No estoy diciendo que vayamos a irnos todos en tropel al ayuntamiento, al parlamento autonómico correspondiente o al congreso de los diputados a protestar por cada problema que nos acucia, o cada vez que vemos que los políticos toman una decisión equivocada (si así fuera tendríamos que acampar permanentemente a sus puertas y, bueno, uno tiene su propia vida) pero, en el día a día si que podemos hacer gestos que den la nota, algo que consiga que la gente piense. Un ejemplo claro está en la subida de precios de los productos cotidianos, esos que no están “directamente” regulados por el Estado. El café, no el paquete que compras en Carrefour por un euro noventa o menos, la tacita que te ponen en cualquier cafetería, bar o restaurante y por la que te pueden cobrar de ochenta céntimos a dos euros dependiendo de la categoría del local, la ciudad del país en la que te encuentres o porque al camarero le has caído gordo. Desde que entró el euro, el precio del cortado ha pasado de las sesenta pesetas que te podía costar en cualquier local de la capital (los más exquisitos te podían llegar a cobrar hasta cien pesetas por el mismo brebaje) a una media de un euro con veinte céntimos, o sea, doscientas pesetas. Esto supone una subida de un doscientos treinta y cinco por ciento (235%) de su precio en cuatro años. Contando con que la subida del IPC en los últimos cuatro años viene a ser de un doce por ciento (12%) aproximadamente, nos encontramos con una descompensación enorme. Suena increible ¿verdad? Pues bien, ¿que hace la gente que normalmente desayuna en la calle o sale todas las sobremesas a disfrutar de su café au lait? ¿Protesta, se queja, le dice al dueño del local que se ha pasado tres pueblos? No, nada de eso en absoluto, paga y calla, a lo sumo suelta un bufido o un gruñido y estampa las monedas sobre la barra de mala manera, pero no hace nada más, sabe que eso es lo que hay y que mañana por la mañana estará de nuevo sentado en su taburete de siempre sorbiendo la misma taza humeante, solo que ahora cada vez que se queme la lengua le va a doler veinte veces más que ayer.

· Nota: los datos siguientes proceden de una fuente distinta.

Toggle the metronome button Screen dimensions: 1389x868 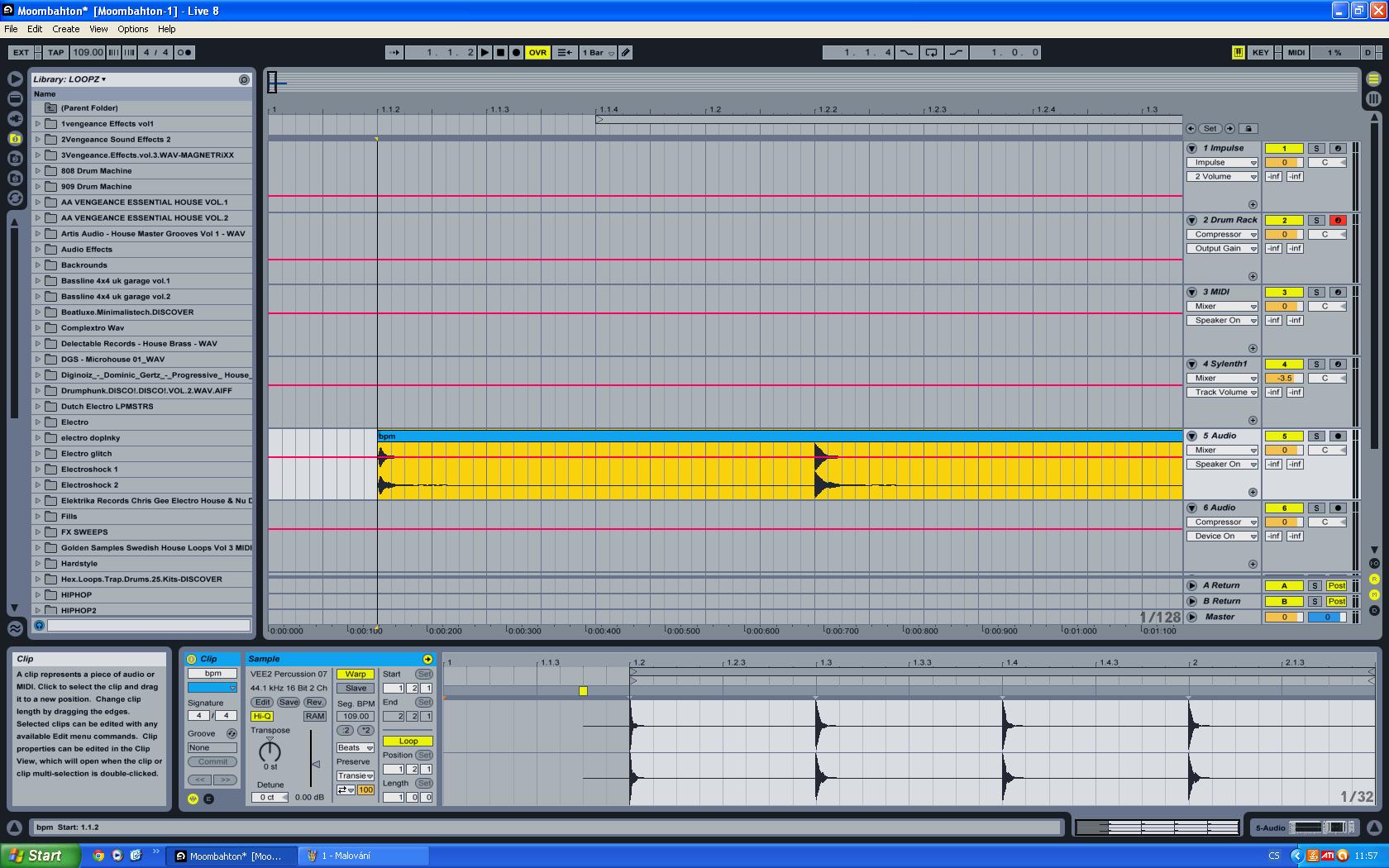tap(184, 52)
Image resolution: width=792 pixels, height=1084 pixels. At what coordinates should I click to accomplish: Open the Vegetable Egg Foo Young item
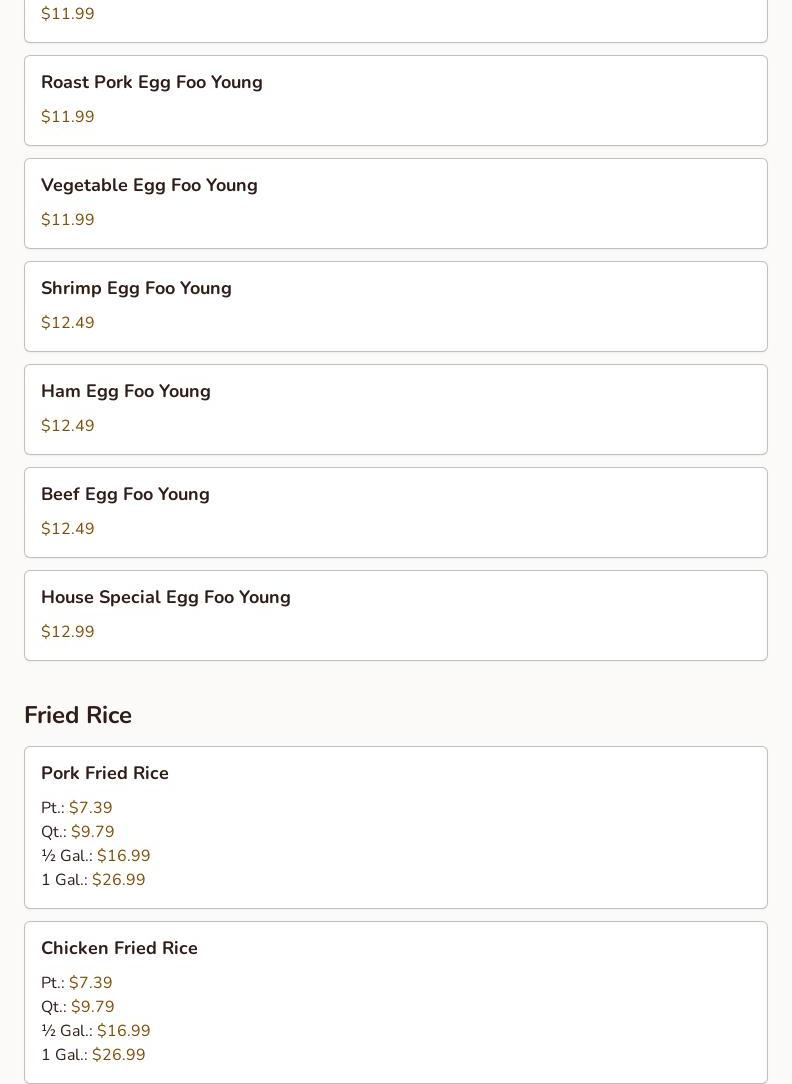(x=149, y=186)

Pero eso es porque uno quiere y porque en el fondo es un conformista. Si aquí se tuviera más conciencia... bueno, primero no seríamos capaces de tomar el pelo a todo el mundo subiendo el precio de las cosas como si fueran acciones de Endesa, y también todos los afectados buscarían una solución al problema, partiendo por no ir al mismo bar de siempre, a cuyos dueños no importa que lleves treinta años calentando la misma silla para saquearte tú presupuesto diario por una leche manchada y unos churros y, siguiendo por buscar otro local en el que no te claven solo por sentarte. Esto último es algo más dificil, pero seguro que se puede conseguir.

También se puede seguir la senda de la protesta pública y, cada vez que nos cobren de más en un garito de estos, llamarle ladrón al que se te quede el cambio que siempre esperabas. Lo más que te puedes llevar es un sopapo, pero al menos tú has dicho lo que pensabas.

En fin, la mejor solución de todas es la que ha tomado Paco, el jefe de mantenimiento de la empresa en la que trabajo, cuando ha visto que en el bar del polígono su mitad de todas las mañanas (desde hace dieciseis años) ha alcanzado la barrera psicologica del euro, ha dicho, hasta aquí he llegado yo y ahora todos los días desayuna en la oficina, mejor que en la calle, con buena compañía, sin humos y ahorrándose una pasta. Porque ¿tú has calculado lo que gastas todos los días en el desayuno? Pues hazlo y verás como dos euros al día, veinte días al mes, doce meses al año suman... ¡buf! Mejor no pensarlo ¿verdad?